Request:
Convert the rows below into a Markdown table with two columns, No. and Line. Give each non-blank line its own table row, and omit the pictures.

Records for the exercise:
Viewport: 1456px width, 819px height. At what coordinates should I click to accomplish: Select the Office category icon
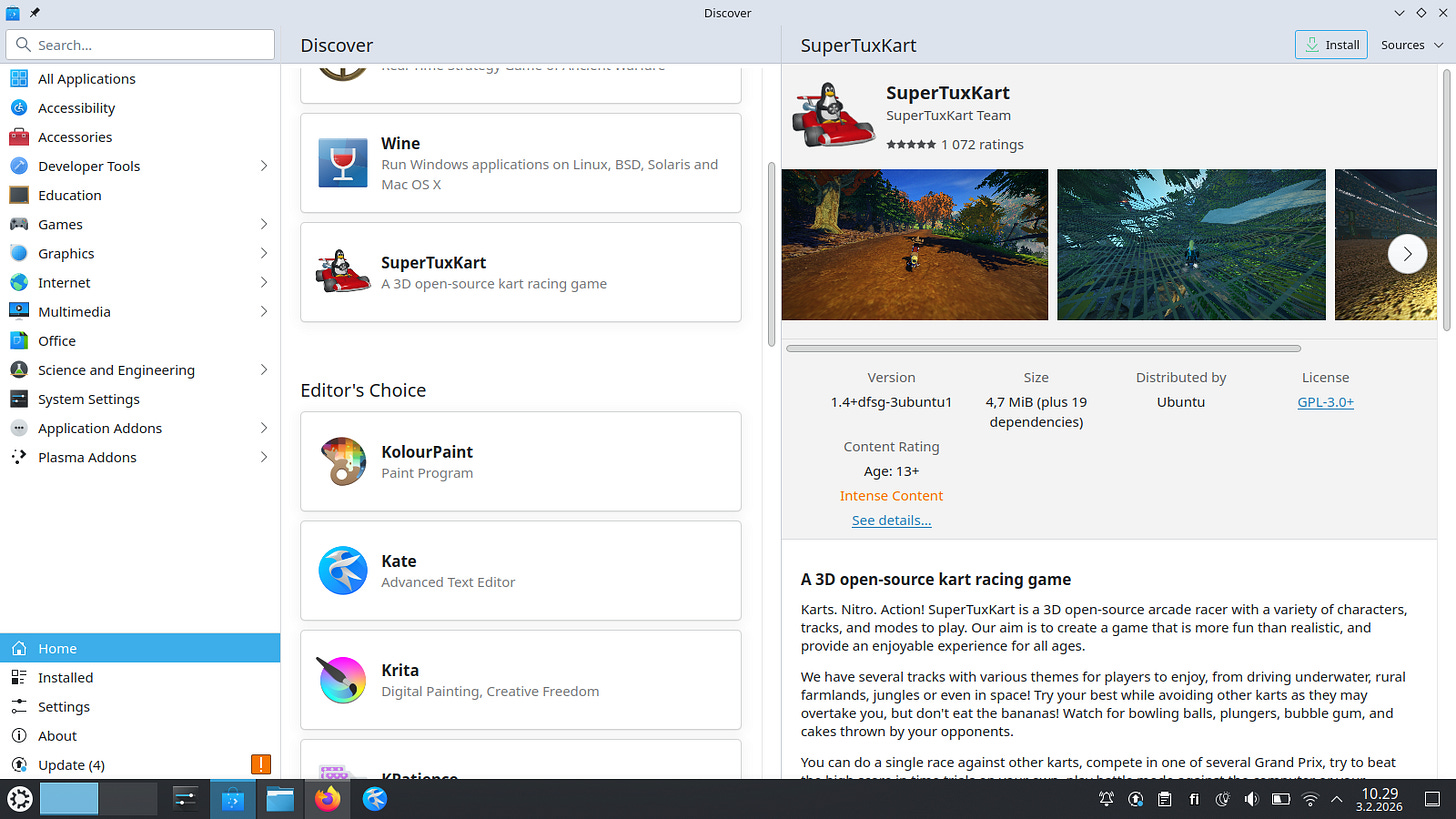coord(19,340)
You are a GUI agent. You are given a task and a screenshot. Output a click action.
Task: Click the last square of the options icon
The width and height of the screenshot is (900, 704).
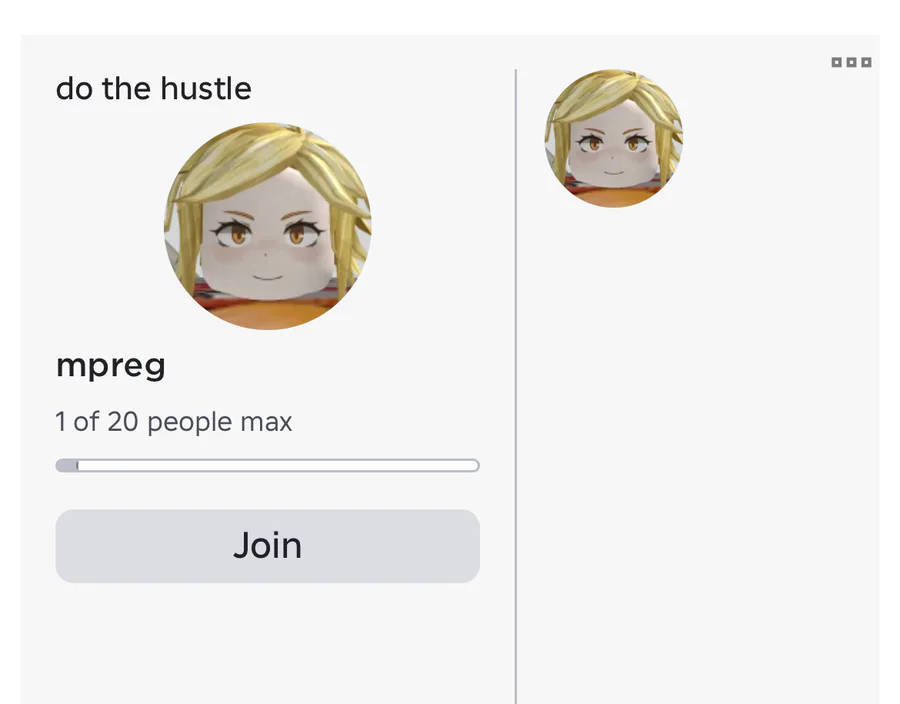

Result of this exercise:
| No. | Line |
|---|---|
| 1 | Viewport: 1456px width, 819px height. At what coordinates should I click to accomplish: Select the Office category icon |
| 2 | coord(19,340) |
| 3 | You are a GUI agent. You are given a task and a screenshot. Output a click action. |
| 4 | Task: Click the last square of the options icon |
| 5 | The width and height of the screenshot is (900, 704). |